Every time I find out more about earlier concepts of the film that they opted not to use (the Star being a prince, the king and queen being a power couple villain duo) I get very frustrated and angry about what we could have had. They had some really solid, interesting concepts in there, and they threw it all out the window in order to cram as many references as they could into it. Asha has seven friends (for example), to be the seven dwarfs, but their characters aren't developed at all. They had to tell us what the deal was with color coordination, alliterative names and gimmicks that lined them up with the dwarfs instead of focusing on them at all and making it clear through that who they were supposed to be. Just, "Get it? There's seven of them and this one wears glasses and Asha calls her 'doc' and this one's always sleepy and this one's always sneezing and this one's kind of dopey and this one's grumpy, get it?!?!?!"
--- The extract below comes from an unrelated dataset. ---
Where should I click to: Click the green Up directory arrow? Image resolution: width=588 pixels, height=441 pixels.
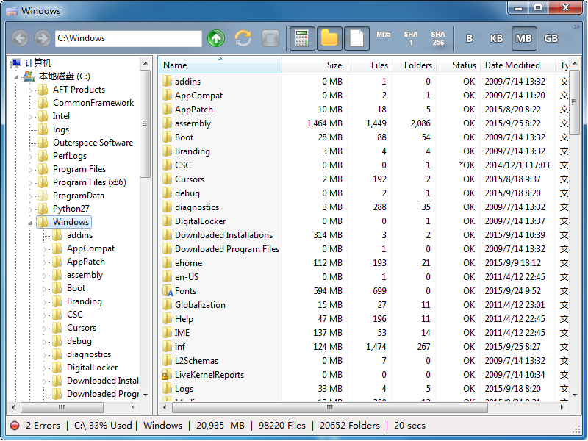[215, 38]
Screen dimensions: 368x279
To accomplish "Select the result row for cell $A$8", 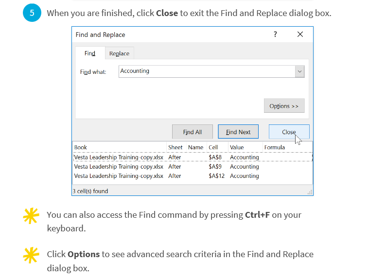I will tap(193, 157).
I like Alan "I went to Julliard" Tudyk, but not only does he not need to be in every single Disney movie these days, they really didn't have to make Valentino, you know, a thing. "Get it? This is the origin of talking Disney animals, get it?!?!?!?!?!" And they really gave him way too much screen time. I'm often not a fan of the comedy relief animal sidekick as it is (there are some exceptions - some I really like and some I'm neutral to), but boy howdy did they overplay Valentino and make me actively dislike him.
The interesting thing is, I'm not a fan of Raya and the Last Dragon. I don't hate it, but I'm not a fan. I gave it a shot, I watched it, but it left no impression on me. It felt very... Millennial check-listed. POCs, found family, no overt romance but if it's there it's LGBTQ, dragons (cause who doesn't like dragons?), etc. Raya is fine. But for me, it's forgettable. I've only watched it the one time, I barely remember what happens in it, and I have a lot of trouble remembering the characters' names.
But Wish? Wish, I think about often. I have never been so disappointed in a Disney movie as I am with Wish, because Wish has the bare bones potential to be something great. And instead, it's that. What Disney should have done for its 100 year anniversary was make a movie that was finely crafted to show everything they've learned about animation in the past 100 years. I made an observation on a different blog that, when to you take a step back, King Magnifico is a stand-in for corporate Disney, and the whole movie is the crew railing against the corporation stripping the creativity from its workers and not valuing art, even though it’s in the art business. They just want everyone to love them, because everyone always has. Magnifico wants to hoard the wishes the way that corporate Disney wants to hoard talent, and the citizens willingly give up their talent and work because they believe something good will eventually be done with it. It feels to me like the climax of the movie is the artists and animators fighting the good fight against their corporate overlords the same way that actors and writers were striking for so much of 2023. It felt like a battle for the soul of the movie. But although the heroes of the movie win in the end, it was actually corporate who won, because the movie was stripped of all of its heart and soul in order to cram in more references. The artists did what they could, but they still had to follow orders if they wanted the movie to get made.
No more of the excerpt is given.